======== Stored data

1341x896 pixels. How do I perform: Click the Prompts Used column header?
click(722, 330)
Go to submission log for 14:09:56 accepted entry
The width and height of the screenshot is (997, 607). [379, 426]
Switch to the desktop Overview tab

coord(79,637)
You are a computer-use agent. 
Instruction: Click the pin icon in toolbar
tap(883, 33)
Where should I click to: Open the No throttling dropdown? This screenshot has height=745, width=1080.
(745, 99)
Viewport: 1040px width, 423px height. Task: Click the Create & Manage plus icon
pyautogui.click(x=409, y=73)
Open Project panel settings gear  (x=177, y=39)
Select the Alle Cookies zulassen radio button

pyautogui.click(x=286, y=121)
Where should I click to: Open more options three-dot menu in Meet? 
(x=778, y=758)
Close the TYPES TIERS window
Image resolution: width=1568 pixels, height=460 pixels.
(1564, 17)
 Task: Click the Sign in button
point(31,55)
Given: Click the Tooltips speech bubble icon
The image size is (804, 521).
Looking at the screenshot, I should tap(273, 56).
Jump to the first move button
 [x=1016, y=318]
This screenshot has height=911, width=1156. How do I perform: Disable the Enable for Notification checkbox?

================

[What to work on] Rewrite the lines above, replacing every occurrence of "How do I perform" with "How can I carry out" and leaving everything else unchanged.

[Response to this task]
1341x896 pixels. How can I carry out: Click the Prompts Used column header?
click(722, 330)
Go to submission log for 14:09:56 accepted entry
The width and height of the screenshot is (997, 607). [379, 426]
Switch to the desktop Overview tab

coord(79,637)
You are a computer-use agent. 
Instruction: Click the pin icon in toolbar
tap(883, 33)
Where should I click to: Open the No throttling dropdown? This screenshot has height=745, width=1080.
(745, 99)
Viewport: 1040px width, 423px height. Task: Click the Create & Manage plus icon
pyautogui.click(x=409, y=73)
Open Project panel settings gear  (x=177, y=39)
Select the Alle Cookies zulassen radio button

pyautogui.click(x=286, y=121)
Where should I click to: Open more options three-dot menu in Meet? 
(x=778, y=758)
Close the TYPES TIERS window
Image resolution: width=1568 pixels, height=460 pixels.
(1564, 17)
 Task: Click the Sign in button
point(31,55)
Given: Click the Tooltips speech bubble icon
The image size is (804, 521).
Looking at the screenshot, I should tap(273, 56).
Jump to the first move button
 [x=1016, y=318]
This screenshot has height=911, width=1156. How can I carry out: Disable the Enable for Notification checkbox?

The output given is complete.